• [Textauszug]
►
Stellungnahme zum Papier "Gemeinsame Verantwortung für eine gerechte Gesellschaft"

Die Ökumenische Sozialinitiative der Deutschen Bischofskonferenz und der Evangelischen Kirche in Deutschland hat eine breite Diskussion angestoßen. Die zentralen Etappen des Diskussionsprozesses, vom Kongress "Gemeinsame Verantwortung für eine gerechte Gesellschaft" bis zu den Stellungnahmen, Gastbeiträgen und Kommentaren hier auf dieser Webseite, sind im Dokumentationsband "Im Dienst an einer gerechten Gesellschaft" zusammengefasst, den Sie hier als PDF herunterladen können

Gerhard Ballewski

Gerhard Ballewski ist Mitglied des Publik-Forum Leserkeises in Berlin, der sich eingehend mit der Sozialinitiative befasst und eine gemeinsame Erklärung sowie individuelle Stellungnahmen zur Sozialinitiative der Kirchen verfasst hat.

Publik-Forum Leserkreis Berlin

Der Publik-Forum-Leserkreis Berlin hat sich eingehend mit der Sozialinitiative befasst und eine gemeinsame Erklärung sowie individuelle Stellungnahmen verfasst.

Wie ist die Welt derzeit beschaffen? Da gab es in den früheren Hochkulturen der alten Jahrtausende (Mächte im Zweistromland, Römisches Reich, Griechisches Reich usw.) nach heutigen Maßstäben "abgewirtschaftete" Kulturen und Völker und andererseits in den seit den Zeiten von Jesu Geburt erst erwachenden Kulturen nach heutigen Kriterien reiche und starke Mächte (etwa Asien, Amerika und Europa mit Deutschland). Es stellt sich die Frage, ob die Beschaffenheit dieser Rollen "naturgegeben" ist oder GOTTES Wille war oder ob sich Menschen mit Ideen, Energie und guten Zwecken oder böse Menschen mit falschen Mitteln eine reiche Nordhalbkugel aufgebaut haben könnten, zulasten der armen Südhalbkugel. Haben diese heute reicheren Völker die Rechte bzw. den Besitz an Werten und Wissen sowie die Leitfunktionen von Produkten brutal erobert oder durch ehrenwerte Teilung und Teilhabe mit den ärmeren Völkern "christlich" und gerecht aufgebaut? Dabei wurde einseitig ein Markt-Kapitalismus errichtet, der weitgehend finanzielle Mehrwerte in reiche Taschen fließen ließ und soziale Aufgaben oft vernachlässigte. Alternative Lösungen der Völkerwirtschaft, etwa Tauschwirtschaft oder volkswirtschaftliche Mischsysteme,  wurden zwar hier und da erprobt, aber nicht effektiv gefördert. Auch der sog. Sozialismus/Kommunismus scheiterte an menschlichen Schwächen.
◄
Zeilen aus einem Datensatz:
►
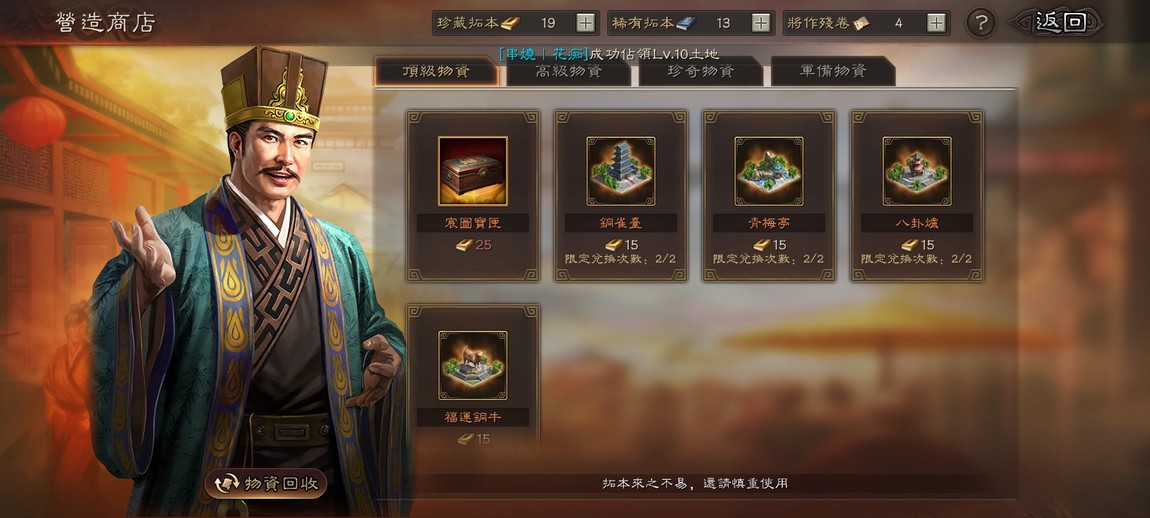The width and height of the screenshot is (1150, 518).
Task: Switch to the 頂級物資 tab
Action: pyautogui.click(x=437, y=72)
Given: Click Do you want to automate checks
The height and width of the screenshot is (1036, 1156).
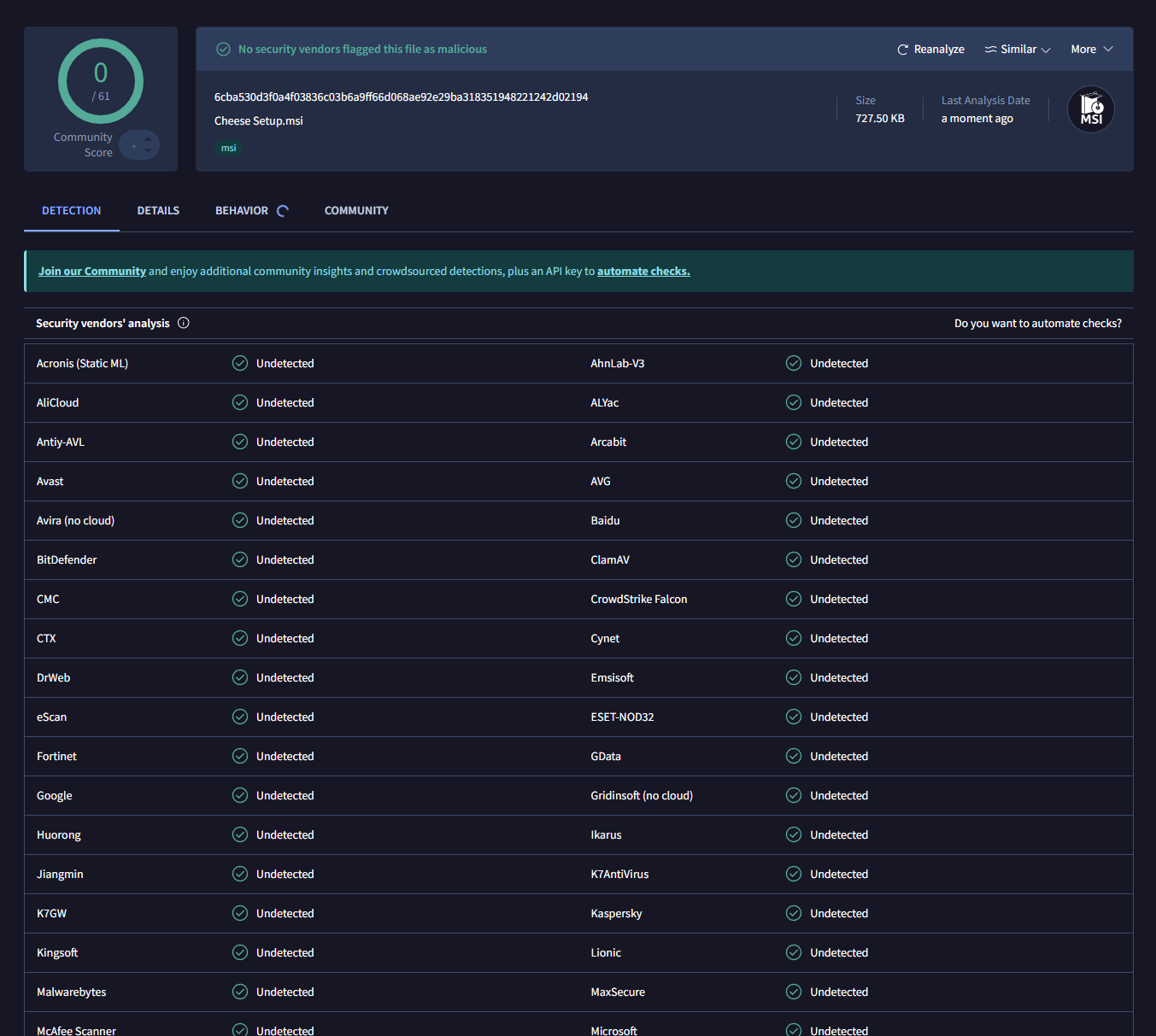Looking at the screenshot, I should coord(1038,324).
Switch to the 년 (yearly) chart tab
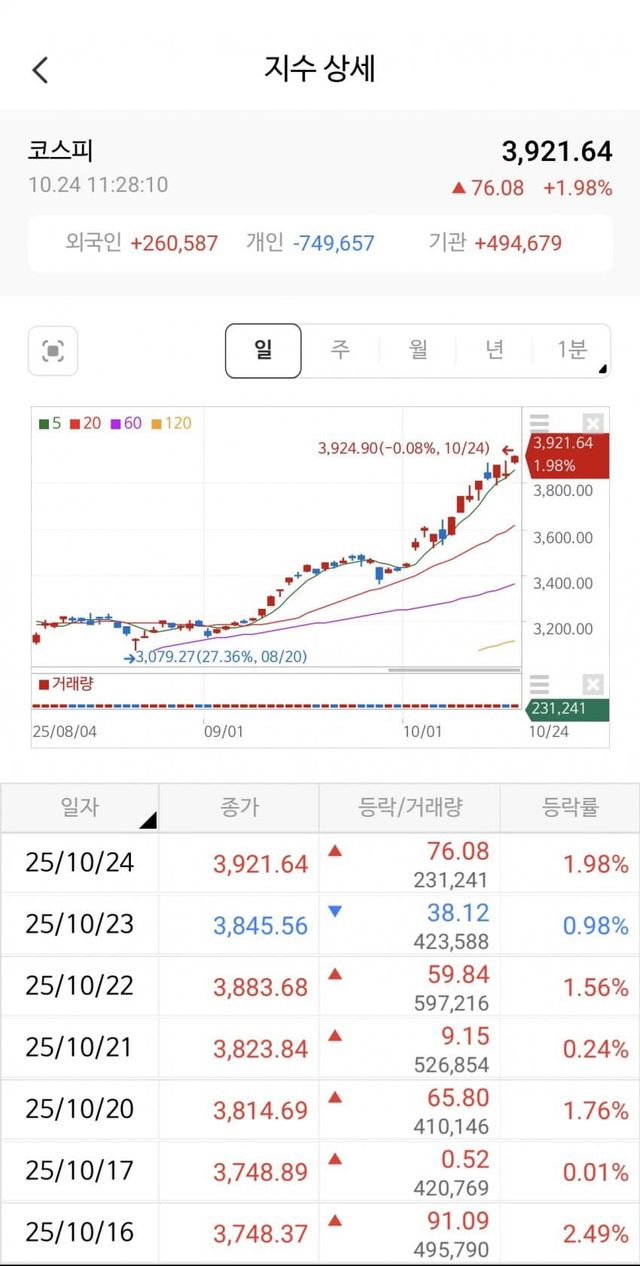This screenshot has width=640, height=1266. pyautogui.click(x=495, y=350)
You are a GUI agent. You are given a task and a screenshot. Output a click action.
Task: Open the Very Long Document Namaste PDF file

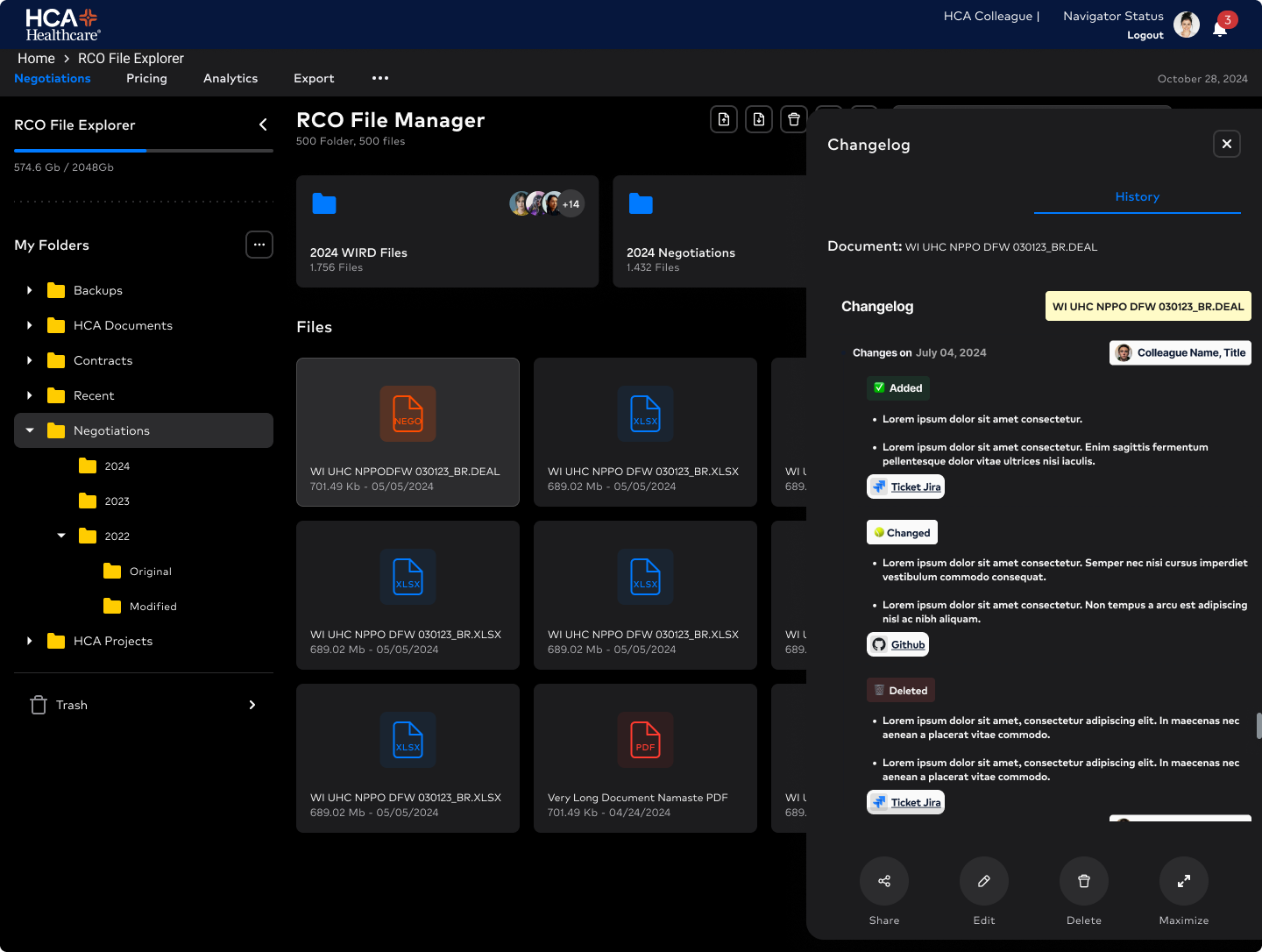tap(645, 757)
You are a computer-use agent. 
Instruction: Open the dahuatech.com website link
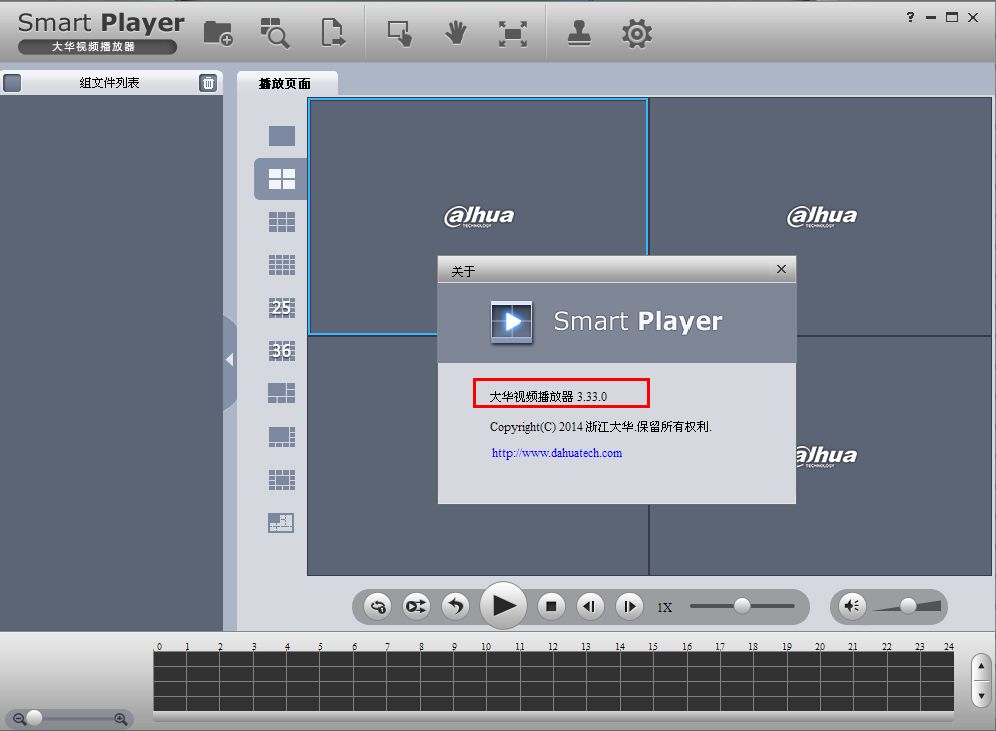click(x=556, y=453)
◄
• [Gegebene Aufgabe] Gib den Abschnitt der Stellungnahme zur Sozialinitiative von „Die Ökumenische Sozialinitiative“ bis „Kirchen verfasst hat.“ wortgetreu aus.

• [Die Antwort]
Die Ökumenische Sozialinitiative der Deutschen Bischofskonferenz und der Evangelischen Kirche in Deutschland hat eine breite Diskussion angestoßen. Die zentralen Etappen des Diskussionsprozesses, vom Kongress "Gemeinsame Verantwortung für eine gerechte Gesellschaft" bis zu den Stellungnahmen, Gastbeiträgen und Kommentaren hier auf dieser Webseite, sind im Dokumentationsband "Im Dienst an einer gerechten Gesellschaft" zusammengefasst, den Sie hier als PDF herunterladen können

Gerhard Ballewski

Gerhard Ballewski ist Mitglied des Publik-Forum Leserkeises in Berlin, der sich eingehend mit der Sozialinitiative befasst und eine gemeinsame Erklärung sowie individuelle Stellungnahmen zur Sozialinitiative der Kirchen verfasst hat.